February 9, 2017; Jordan Times and Haaretz
The Adalah Legal Center for Arab Minority Rights in Israel and the Jerusalem Legal Aid and Human Rights Center (JLAC), both nonprofits, went to court last week to challenge a newly enacted Israeli law that retroactively legalized the seizure of Palestinian-owned lands upon which about 4,000 homes have been built.
On behalf of 17 families whose property is at risk because of the legislation, the two organizations asked the court to annul the law and reestablish their clients’ property rights. Suhad Bashara, a lawyer for Adalah, told Haaretz that the law “severely infringes on Palestinian residents’ and refugees’ right to private property.”
The law was designed to resolve the long-standing dispute between Israel and the Palestine Authority over land for Israeli settlements. According to Haaretz, the so-called “Regularization Law” is meant to “regulate settlement in Judea and Samaria and allow its continued establishment and development.”
A more straightforward name would, in fact, be “Expropriation Bill,” since it legalizes government expropriation of privately owned Palestinian land retroactively.

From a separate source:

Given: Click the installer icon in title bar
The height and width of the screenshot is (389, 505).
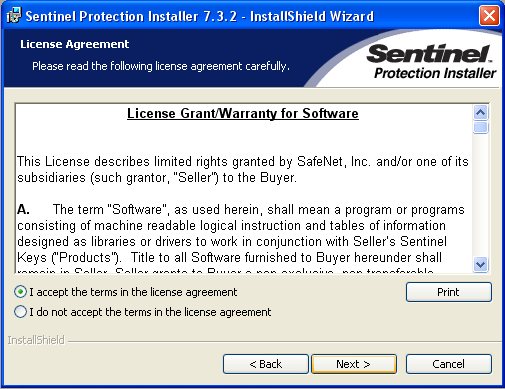Looking at the screenshot, I should point(14,15).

The law’s opponents would probably prefer to put things even more bluntly and call it the “Theft Law”—a law that legalizes settlers living on land that doesn’t belong to them.
From the perspective of the families who have sought judicial relief, the issue is land ownership, farming rights, and legacy. Those who supported the new law back before the Knesset’s vote framed it as a response to the needs of settlers, calling it an end to an era of uncertainty for the families living on the land and providing proper compensation for the owners under an eminent domain–like process. The sponsor of the bill, Habayit Hayehudi Chairwoman Shuli Mualem-Rafaeli, saw the bill as protecting “the homes of citizens who made their home in Judea and Samaria, with the encouragement of Israeli governments.”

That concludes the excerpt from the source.